La chambre criminelle s’est prononcée sur la saisie spéciale d’un bien appartenant à une personne mise en examen présentant une altération irréversible de ses facultés mentales, altération l’empêchant définitivement d’être renvoyée devant une juridiction de jugement.

par Cloé Fonteix, Avocat au Barreau de Nicele 14 septembre 2022

La solution dégagée par la Cour de cassation est la suivante. Si une chambre de l’instruction est saisie d’un appel formé à l’encontre d’une ordonnance de saisie spéciale d’un bien appartenant à une personne mise en examen présentant une altération des facultés telle que celle-ci se trouve, de manière irréversible, dans l’impossibilité de se défendre personnellement contre l’accusation dont elle fait l’objet, même en présence de son tuteur ou de son curateur et avec l’assistance d’un avocat, en sorte qu’il devra être définitivement sursis à son renvoi devant la juridiction de jugement, elle doit s’assurer, même d’office, que les conditions légales de la saisie demeurent réunies. Parmi ces conditions, doit être vérifié le caractère confiscable du bien, en application de l’article 131-21 du code pénal au regard de la peine de confiscation susceptible d’être encourue par une autre personne mise en cause en répression des faits qui lui sont reprochés, après avoir convoqué cette personne si le bien lui appartient ou est à sa libre disposition, l’intéressé pouvant prétendre à la mise à disposition des pièces de la procédure se rapportant à la saisie. À défaut, la chambre de l’instruction est tenue d’ordonner la mainlevée de la saisie.
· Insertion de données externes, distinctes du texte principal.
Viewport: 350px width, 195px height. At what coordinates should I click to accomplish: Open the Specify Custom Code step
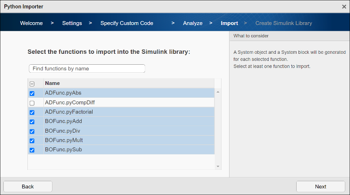tap(127, 23)
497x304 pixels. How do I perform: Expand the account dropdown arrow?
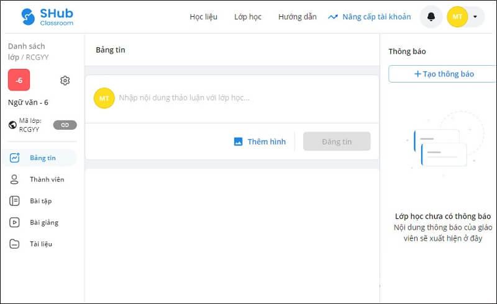click(x=475, y=17)
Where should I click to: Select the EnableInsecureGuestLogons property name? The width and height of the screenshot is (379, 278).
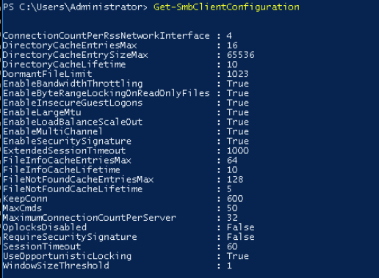tap(73, 103)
Exigence de participation réelle de la personne poursuivie à son procès

Assez récemment, la jurisprudence a dégagé des principes concernant l’hypothèse, non régie par la loi, où une personne poursuivie - dont le discernement au moment des faits qui lui sont reprochés n’est pas (nécessairement) remis en cause - présente en cours de procédure des facultés diminuées qui affectent sa capacité à se défendre.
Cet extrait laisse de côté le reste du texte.